What to Do if a String Theorist Corners You at a Cocktail Party

Don’t panic. It could be worse. You could be cornered by a chemist, in which case you should immediately retreat to the hors d’oeuvres table and seek out the Gorgonzola. Pretty much everybody hated chemistry in high school, including future chemists, and how they get on at parties is a mystery.

String theorists, on the other hand, have much on their minds. After all, they are trying to create a theory to unify all of physics, a feat that — cue violins — even Einstein couldn’t accomplish. Indeed, it is a feat so audacious that extra dimensions are required. Never mind where these extra dimensions are — possibly Connecticut — the important thing is that despite all lack of experimental evidence, they could exist. They keep string theorists awake at night.

So, conversation with a string theorist could be a challenge. Still, you’ve got much to gain. Much more than if you were cornered by a cosmologist, who can only shrug when you ask what ninety-five percent of the universe is made of, or a biologist, whose thoughts are likely mutating over the latest sequenced genomes (Motto: “Two hundred species down, ten million to go!”). And do what you can to avoid being cornered by a climate scientist — the news is as bad as you’ve heard. It’s a party, after all.

String theorists are the only mathematicians masquerading as scientists who think they’re doing something truly fundamental. So, whatever you do, don’t bring up the Higgs boson, the latest fundamental particle whose spirographic portrait is now hanging on a wall somewhere in southern Frantzerland. This smashing experimental success, the charm of thousands of particle physicists who now await the phone call from Stockholm, is likely only to estrange your stringed friend, who undoubtedly longs to even make a single experimental prediction.

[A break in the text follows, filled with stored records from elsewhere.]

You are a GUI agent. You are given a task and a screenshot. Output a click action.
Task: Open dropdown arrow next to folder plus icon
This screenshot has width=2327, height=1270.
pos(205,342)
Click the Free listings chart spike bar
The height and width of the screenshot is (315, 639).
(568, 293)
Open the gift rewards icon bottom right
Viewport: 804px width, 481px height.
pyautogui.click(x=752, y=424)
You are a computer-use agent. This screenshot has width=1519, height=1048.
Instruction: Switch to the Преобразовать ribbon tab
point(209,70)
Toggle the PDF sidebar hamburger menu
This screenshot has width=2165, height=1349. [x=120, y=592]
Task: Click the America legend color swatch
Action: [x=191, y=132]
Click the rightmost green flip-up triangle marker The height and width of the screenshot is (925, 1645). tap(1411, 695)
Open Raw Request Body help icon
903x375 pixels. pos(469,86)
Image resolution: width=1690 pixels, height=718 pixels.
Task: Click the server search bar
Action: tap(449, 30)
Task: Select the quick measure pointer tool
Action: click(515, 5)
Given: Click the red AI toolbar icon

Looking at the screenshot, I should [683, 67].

But all is not lost, because for its encore, the LHC (that ginormous particle pulverizer in southern Frantzerland, not the Latvia History Channel) could discover new particles that hint at the existence of new dimensions, which in turn will electrify string theorists and help justify their raison d’être. After all, why is gravity so much weaker than the strong force, the weak force, and the force that causes you to check your email every five minutes? This is a perfect question for a string theorist, who might tell you there are particles that have a larger presence in other dimensions than in the ho-hum three spatial dimensions that we’re aware of, sort of like infinitesimal icebergs. It’s speculative, but incredibly heady stuff — perfect material for an enlightening cocktail party conversation.

If, however, you do get cornered by a chemist instead of a string theorist, be sure to ask something radical, like how the first molecules replicated themselves. We all want to know.